ISO 27001:2013 – This is an international standard to manage information security. The ISO/IEC 27001 standard provides companies of any size and from all sectors of activity with guidance for establishing, implementing, maintaining and continually improving an information security management system. Conformity with ISO/IEC 27001 means that an organization or business has put in place a system to manage risks related to the security of data owned or handled by the company, and that this system respects all the best practices and principles enshrined in this International Standard. (This standard has recently had a revision to 27001:2022)
ISO 20000-1:2018 – This specifies the requirements for an organization to establish, implement, maintain and continually improve a service management system (SMS). The requirements specified in this document include the planning, design, transition, delivery and improvement of services to meet the service requirements and deliver value. It is aligned with ITIL methodology.

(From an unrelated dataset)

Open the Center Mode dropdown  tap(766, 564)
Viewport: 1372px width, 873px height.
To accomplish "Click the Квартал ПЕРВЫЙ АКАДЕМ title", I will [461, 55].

ISO 9001: 2015 This sets out the criteria for a quality management system. It can be used by any organization, large or small, regardless of its field of activity. This standard is based on a number of quality management principles including a strong customer focus, the motivation and implication of top management, the process approach and continual improvement. Using ISO 9001 helps ensure that customers get consistent, good-quality products and services, which in turn brings many business benefits.
ISO 45001:2018 – This specifies requirements for an occupational health and safety (OH&S) management system, and gives guidance for its use, to enable organizations to provide safe and healthy workplaces by preventing work-related injury and ill health, as well as by proactively improving its OH&S performance. ISO 45001:2018 is applicable to any organization regardless of its size, type and activities.
ISO 31000:2018 – This provides principles, a framework and a process for managing risk. It can be used by any organization regardless of its size, activity or sector. Using ISO 31000 can help organizations increase the likelihood of achieving objectives, improve the identification of opportunities and threats and effectively allocate and use resources for risk treatment (ISO 31000 cannot be used for certification purposes)
ITIL (Information Technology Infrastructure Library) – ITIL is a widely accepted set of best practices that is designed to support an organization in gaining optimal value from IT, by aligning IT services with business strategy. The Information Technology Infrastructure Library is a set of detailed practices for IT activities such as IT service management and IT asset management that focus on aligning IT services with the objectives of the business.
COBIT (Control Objectives for Information and Related Technologies) – This is an IT governance framework for businesses wanting to implement, monitor and improve IT management best practices. The framework is business focused and defines a set of generic processes for the management of IT. Based around COBIT 5 principles – Principle 1: Meeting stakeholder needs, Principle 2: Covering the enterprise end to end, Principle 3: Applying a single integrated framework, Principle 4: Enabling a holistic approach, Principle 5: Separating governance from management.